[TASK REQUIREMENTS]: Write out the rows again, starting at the line that has "Pick green seat 19C" and stopping after the line that has "Action: click(116, 674)", and put "drop-down list" wherever "dropdown" appears in them. Change nothing else and give only those lines.

Pointing rows for text and elements
..............................

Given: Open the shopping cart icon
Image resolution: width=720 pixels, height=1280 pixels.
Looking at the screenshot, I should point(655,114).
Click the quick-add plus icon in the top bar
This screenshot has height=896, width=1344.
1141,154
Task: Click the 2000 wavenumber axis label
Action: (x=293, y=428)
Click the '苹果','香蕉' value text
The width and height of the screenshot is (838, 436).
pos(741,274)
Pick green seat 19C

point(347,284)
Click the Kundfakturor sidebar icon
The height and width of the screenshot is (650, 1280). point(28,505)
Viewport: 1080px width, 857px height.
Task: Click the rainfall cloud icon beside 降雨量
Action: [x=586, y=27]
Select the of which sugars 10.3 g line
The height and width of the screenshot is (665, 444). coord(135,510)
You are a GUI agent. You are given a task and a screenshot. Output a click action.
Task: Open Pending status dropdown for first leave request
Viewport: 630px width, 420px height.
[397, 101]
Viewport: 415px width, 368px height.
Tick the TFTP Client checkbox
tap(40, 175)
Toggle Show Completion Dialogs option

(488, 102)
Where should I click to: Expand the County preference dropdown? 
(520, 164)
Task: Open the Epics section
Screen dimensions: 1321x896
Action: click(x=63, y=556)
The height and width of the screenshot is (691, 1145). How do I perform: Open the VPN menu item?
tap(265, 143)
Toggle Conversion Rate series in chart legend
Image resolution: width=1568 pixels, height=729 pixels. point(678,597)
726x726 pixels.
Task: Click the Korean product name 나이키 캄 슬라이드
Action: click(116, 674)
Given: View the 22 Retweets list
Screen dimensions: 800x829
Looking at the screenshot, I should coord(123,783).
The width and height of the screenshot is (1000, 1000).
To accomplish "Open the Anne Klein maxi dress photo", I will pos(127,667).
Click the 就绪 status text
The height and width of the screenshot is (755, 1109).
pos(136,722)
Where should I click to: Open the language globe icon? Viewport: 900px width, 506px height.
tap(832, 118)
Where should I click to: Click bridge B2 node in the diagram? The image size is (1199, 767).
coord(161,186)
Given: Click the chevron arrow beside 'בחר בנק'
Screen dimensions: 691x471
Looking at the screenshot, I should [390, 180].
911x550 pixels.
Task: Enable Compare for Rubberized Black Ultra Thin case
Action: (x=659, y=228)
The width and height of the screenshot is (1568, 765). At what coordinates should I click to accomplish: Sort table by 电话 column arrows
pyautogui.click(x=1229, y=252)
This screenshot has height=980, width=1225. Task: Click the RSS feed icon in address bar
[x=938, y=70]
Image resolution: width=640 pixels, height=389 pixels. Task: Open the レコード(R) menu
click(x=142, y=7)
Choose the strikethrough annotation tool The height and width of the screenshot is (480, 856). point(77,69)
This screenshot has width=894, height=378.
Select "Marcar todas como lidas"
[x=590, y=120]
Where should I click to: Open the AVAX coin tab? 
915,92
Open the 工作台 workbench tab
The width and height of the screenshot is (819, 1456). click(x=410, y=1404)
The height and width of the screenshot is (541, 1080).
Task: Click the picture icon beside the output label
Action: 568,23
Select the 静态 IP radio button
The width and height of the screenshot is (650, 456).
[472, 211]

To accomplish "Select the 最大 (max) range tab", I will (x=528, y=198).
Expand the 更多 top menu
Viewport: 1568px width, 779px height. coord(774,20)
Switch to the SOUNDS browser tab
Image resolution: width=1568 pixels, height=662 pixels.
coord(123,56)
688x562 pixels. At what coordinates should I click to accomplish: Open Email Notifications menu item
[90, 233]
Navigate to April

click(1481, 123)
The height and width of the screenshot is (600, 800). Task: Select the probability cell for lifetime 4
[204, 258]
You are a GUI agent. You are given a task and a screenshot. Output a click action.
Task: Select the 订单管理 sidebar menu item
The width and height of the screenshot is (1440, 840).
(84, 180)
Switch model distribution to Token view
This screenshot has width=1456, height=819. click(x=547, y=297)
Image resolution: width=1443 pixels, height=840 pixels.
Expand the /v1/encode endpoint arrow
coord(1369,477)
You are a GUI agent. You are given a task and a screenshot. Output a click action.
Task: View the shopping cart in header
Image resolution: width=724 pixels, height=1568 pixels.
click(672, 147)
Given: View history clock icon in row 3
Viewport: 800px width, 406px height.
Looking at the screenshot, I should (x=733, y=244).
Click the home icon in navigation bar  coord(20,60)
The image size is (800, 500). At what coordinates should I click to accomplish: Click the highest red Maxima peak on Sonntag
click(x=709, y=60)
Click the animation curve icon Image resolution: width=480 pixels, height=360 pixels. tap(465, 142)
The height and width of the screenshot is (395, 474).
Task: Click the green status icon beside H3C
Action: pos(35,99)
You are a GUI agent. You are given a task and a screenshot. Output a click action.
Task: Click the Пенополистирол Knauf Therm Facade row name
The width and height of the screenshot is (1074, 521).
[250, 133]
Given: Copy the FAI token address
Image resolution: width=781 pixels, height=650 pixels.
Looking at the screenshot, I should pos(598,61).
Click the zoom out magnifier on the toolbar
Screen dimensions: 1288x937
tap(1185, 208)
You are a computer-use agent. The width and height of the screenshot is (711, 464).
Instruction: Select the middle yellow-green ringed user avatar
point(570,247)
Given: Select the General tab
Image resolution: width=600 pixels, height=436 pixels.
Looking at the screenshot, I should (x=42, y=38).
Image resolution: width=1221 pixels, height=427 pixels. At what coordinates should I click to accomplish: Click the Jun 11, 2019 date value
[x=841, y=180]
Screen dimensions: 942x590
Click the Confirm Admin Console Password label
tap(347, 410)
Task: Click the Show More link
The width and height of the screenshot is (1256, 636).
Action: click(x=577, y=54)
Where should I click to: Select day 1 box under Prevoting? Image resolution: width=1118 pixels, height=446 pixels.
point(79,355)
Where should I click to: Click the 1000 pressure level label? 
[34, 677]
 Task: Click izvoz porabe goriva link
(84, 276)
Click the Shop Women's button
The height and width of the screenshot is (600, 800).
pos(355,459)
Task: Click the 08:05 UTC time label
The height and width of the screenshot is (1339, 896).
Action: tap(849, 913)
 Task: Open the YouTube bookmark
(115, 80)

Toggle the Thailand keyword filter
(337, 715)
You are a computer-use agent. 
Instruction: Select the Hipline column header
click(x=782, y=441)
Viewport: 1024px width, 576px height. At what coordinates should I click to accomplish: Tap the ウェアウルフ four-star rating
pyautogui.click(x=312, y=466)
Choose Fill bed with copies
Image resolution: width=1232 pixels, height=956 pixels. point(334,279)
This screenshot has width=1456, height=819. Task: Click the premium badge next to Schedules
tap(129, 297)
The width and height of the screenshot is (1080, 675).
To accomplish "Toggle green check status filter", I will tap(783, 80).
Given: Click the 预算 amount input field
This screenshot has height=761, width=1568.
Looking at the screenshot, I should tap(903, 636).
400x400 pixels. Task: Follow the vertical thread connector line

..............................

[EXERCISE OUTPUT]:
Pick green seat 19C

point(347,284)
Click the Kundfakturor sidebar icon
The height and width of the screenshot is (650, 1280). point(28,505)
Viewport: 1080px width, 857px height.
Task: Click the rainfall cloud icon beside 降雨量
Action: [x=586, y=27]
Select the of which sugars 10.3 g line
The height and width of the screenshot is (665, 444). coord(135,510)
You are a GUI agent. You are given a task and a screenshot. Output a click action.
Task: Open Pending status drop-down list for first leave request
Viewport: 630px width, 420px height.
[397, 101]
Viewport: 415px width, 368px height.
Tick the TFTP Client checkbox
tap(40, 175)
Toggle Show Completion Dialogs option

(488, 102)
Where should I click to: Expand the County preference drop-down list? 
(520, 164)
Task: Open the Epics section
Screen dimensions: 1321x896
Action: click(x=63, y=556)
The height and width of the screenshot is (691, 1145). How do I perform: Open the VPN menu item?
tap(265, 143)
Toggle Conversion Rate series in chart legend
Image resolution: width=1568 pixels, height=729 pixels. point(678,597)
726x726 pixels.
Task: Click the Korean product name 나이키 캄 슬라이드
Action: click(116, 674)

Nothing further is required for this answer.